Stored records ->
++++++++++

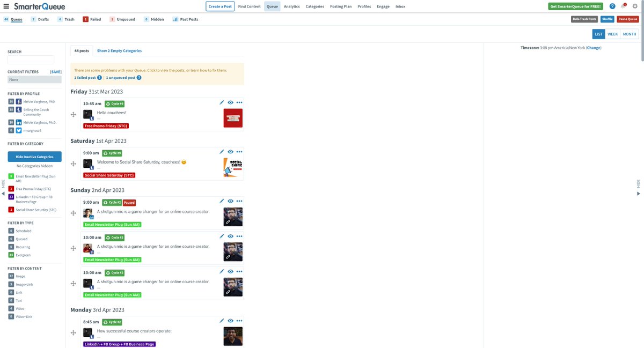This screenshot has width=644, height=348.
Task: Open the three-dot menu on the 9:00 am Saturday post
Action: 239,152
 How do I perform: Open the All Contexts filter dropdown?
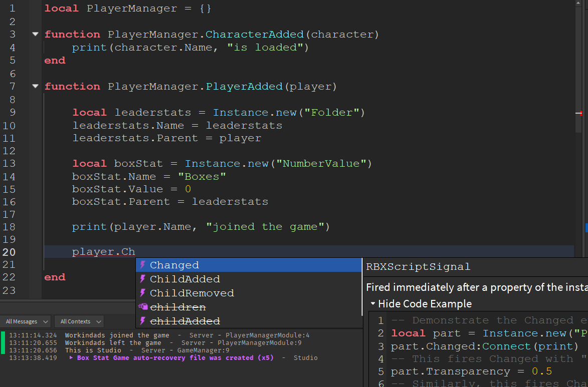pyautogui.click(x=79, y=321)
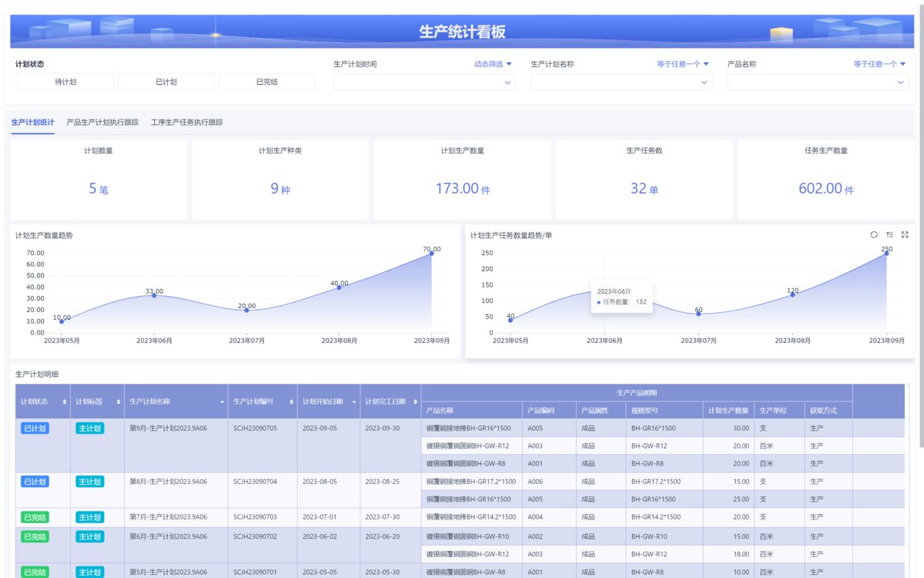Sort table by 计划完工日期 column arrows
The width and height of the screenshot is (924, 578).
pyautogui.click(x=416, y=402)
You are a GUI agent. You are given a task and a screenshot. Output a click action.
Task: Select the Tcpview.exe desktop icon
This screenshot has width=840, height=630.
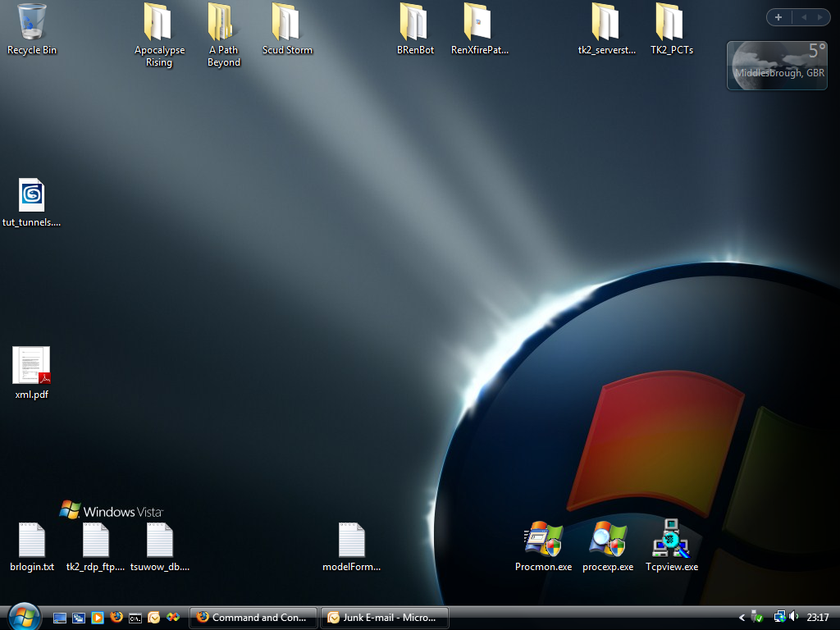click(671, 540)
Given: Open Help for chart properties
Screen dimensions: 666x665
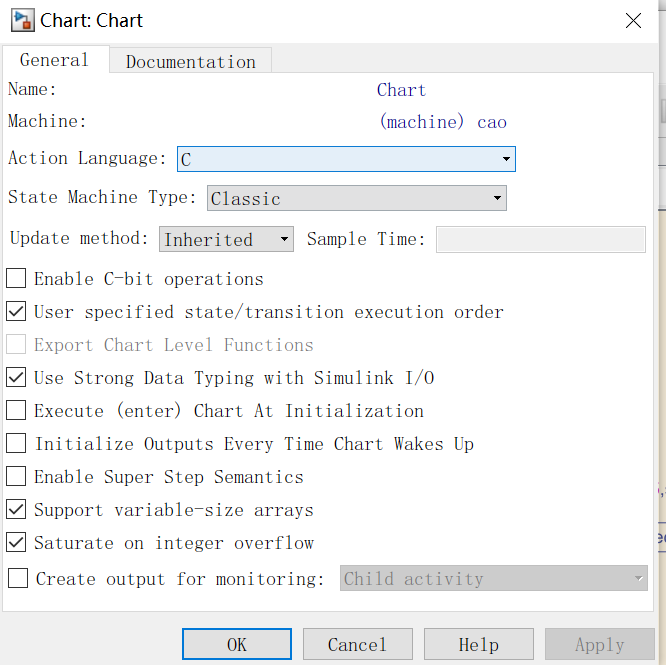Looking at the screenshot, I should click(478, 644).
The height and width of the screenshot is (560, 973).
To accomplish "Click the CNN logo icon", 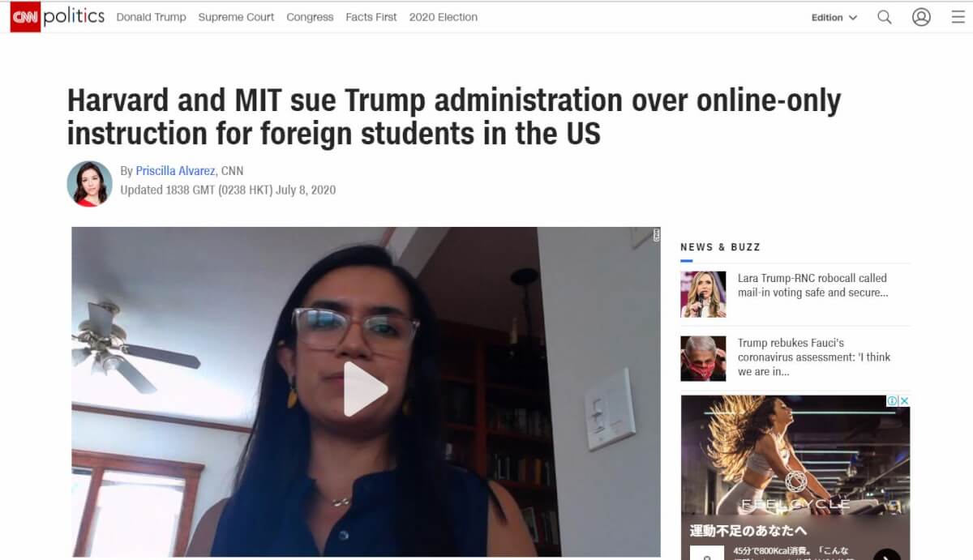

++++++++++

Assigned task -> Using the records above, repeat exactly the run of lines that starts with the line with "How do I perform: Open" and goes on through the line with "Task: Select the Tcpview.exe desktop icon"; omit each picture.

Result for this task ->
 How do I perform: Open the All Contexts filter dropdown?
pyautogui.click(x=79, y=321)
Sort table by 计划完工日期 column arrows
The width and height of the screenshot is (924, 578).
pyautogui.click(x=416, y=402)
You are a GUI agent. You are given a task and a screenshot. Output a click action.
Task: Select the Tcpview.exe desktop icon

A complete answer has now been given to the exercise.